__Objective__. Reproduce word for word the items from the line containing "You are a computer-use" through the end of the items, both ends included. Omit the pictures.

Records for finding displayed items
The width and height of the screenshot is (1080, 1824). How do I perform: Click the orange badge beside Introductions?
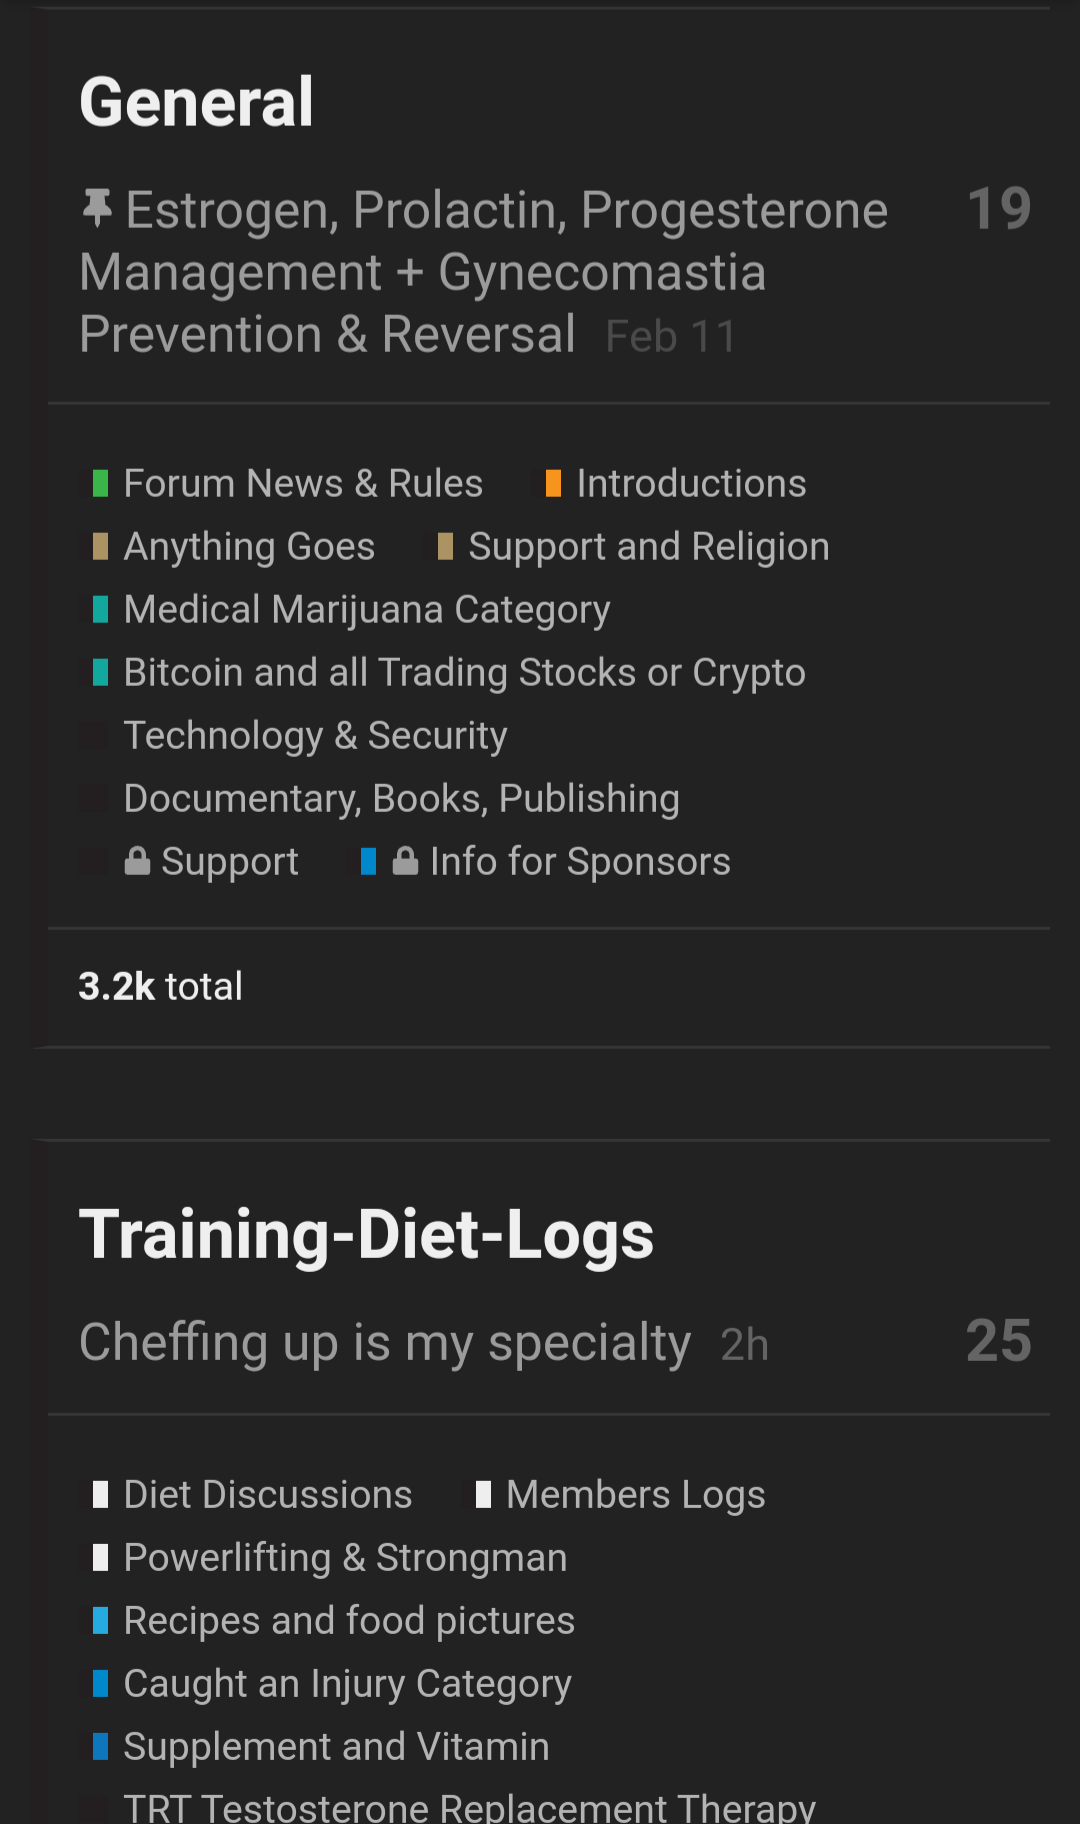pyautogui.click(x=553, y=484)
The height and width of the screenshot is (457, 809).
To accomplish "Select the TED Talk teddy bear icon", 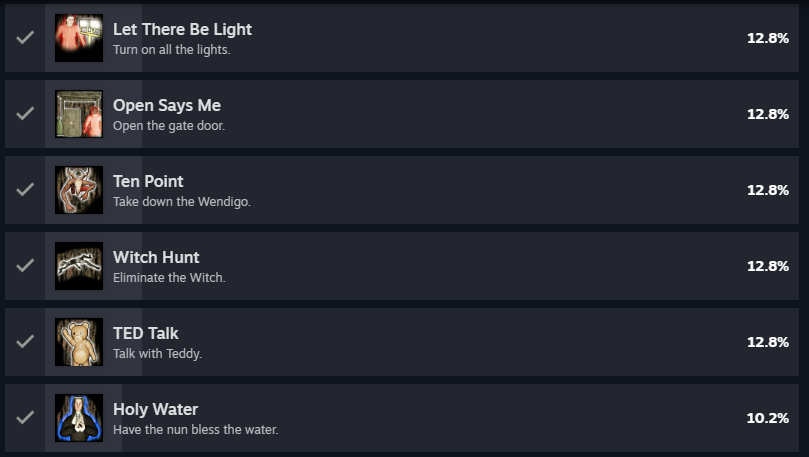I will pos(79,342).
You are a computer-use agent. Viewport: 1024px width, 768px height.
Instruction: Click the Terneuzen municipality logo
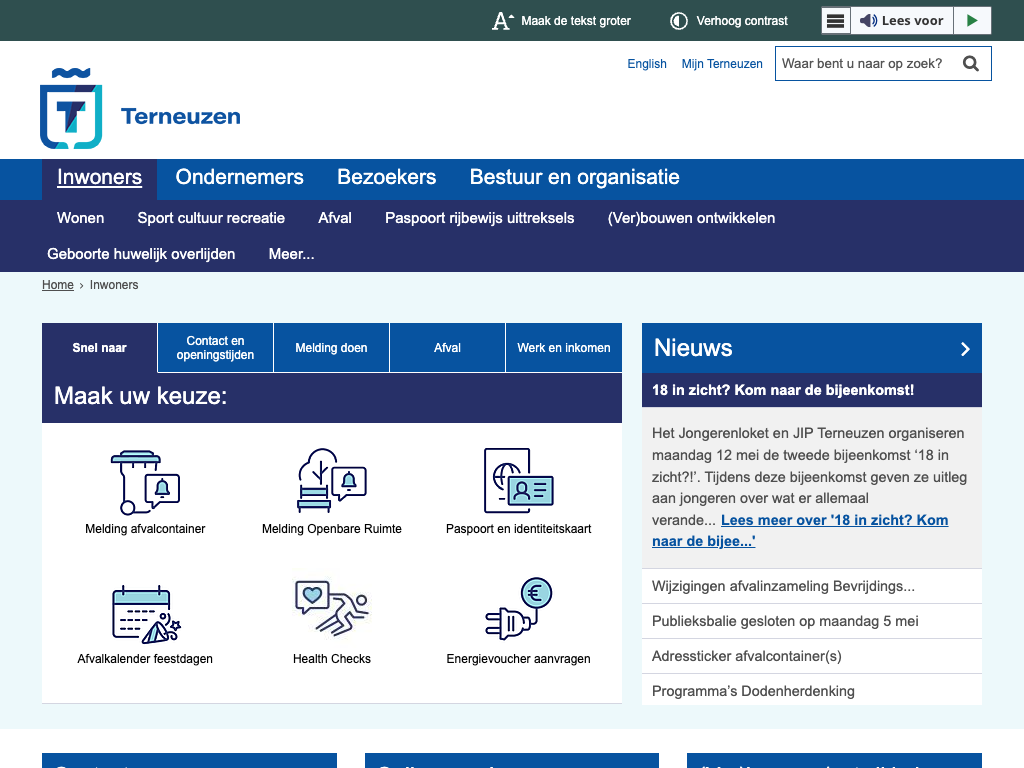pos(140,108)
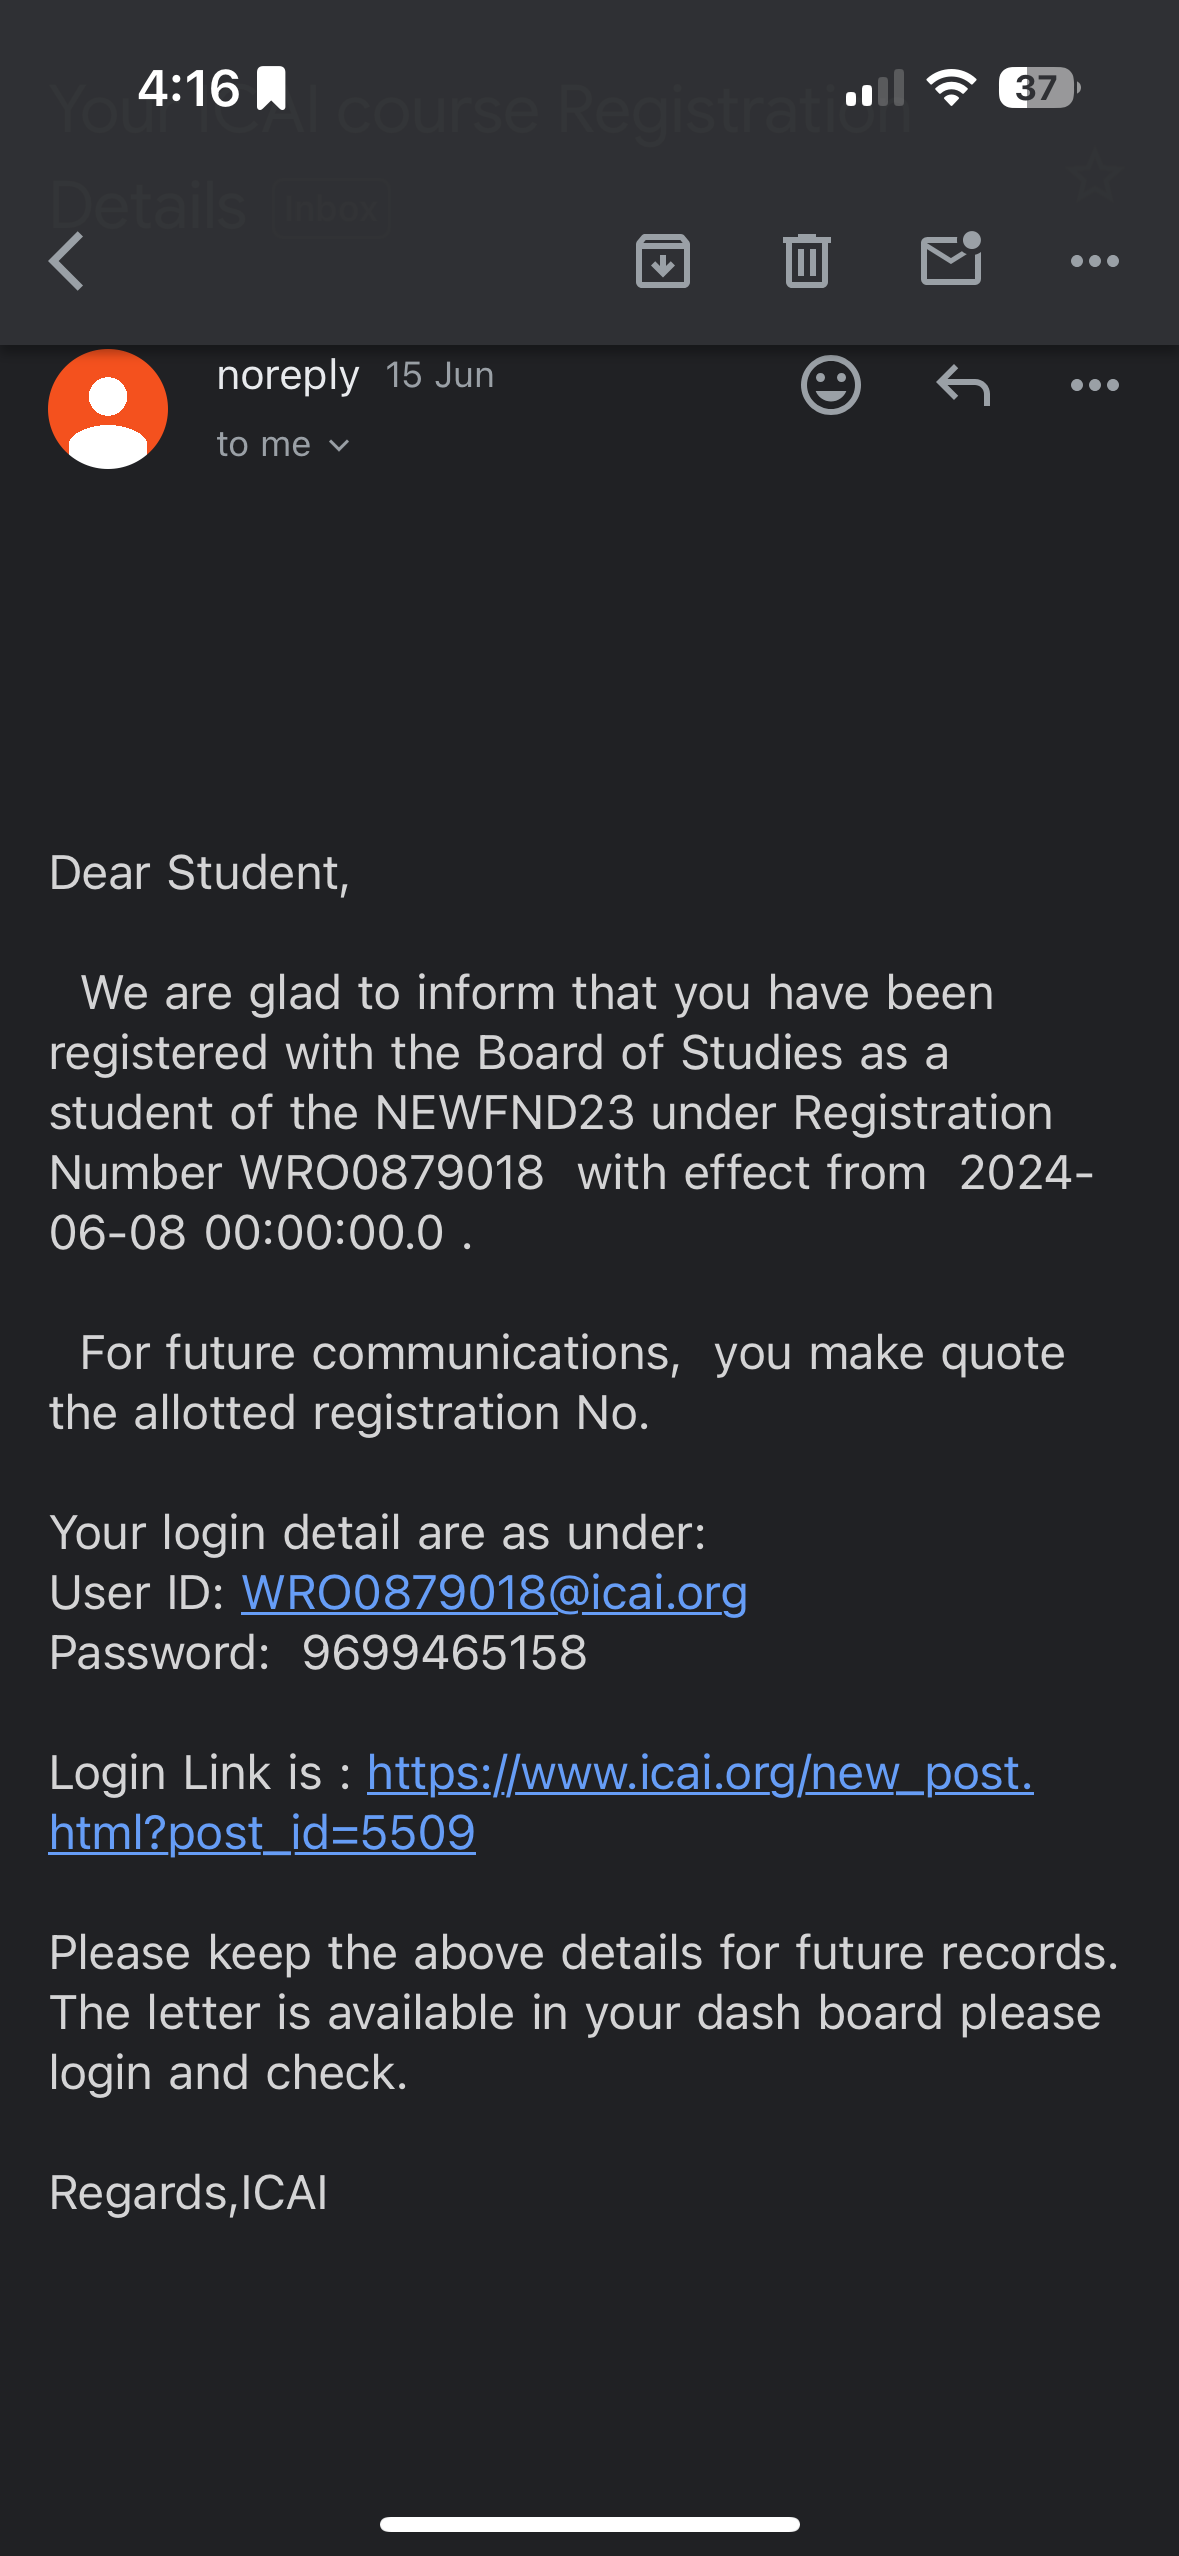Image resolution: width=1179 pixels, height=2556 pixels.
Task: Archive this email
Action: coord(662,261)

__Result of the exercise__.
You are a computer-use agent. Viewport: 1024px width, 768px height.
Instruction: Click the Terneuzen municipality logo
pos(140,108)
Image resolution: width=1179 pixels, height=2556 pixels.
Task: Archive this email
Action: coord(662,261)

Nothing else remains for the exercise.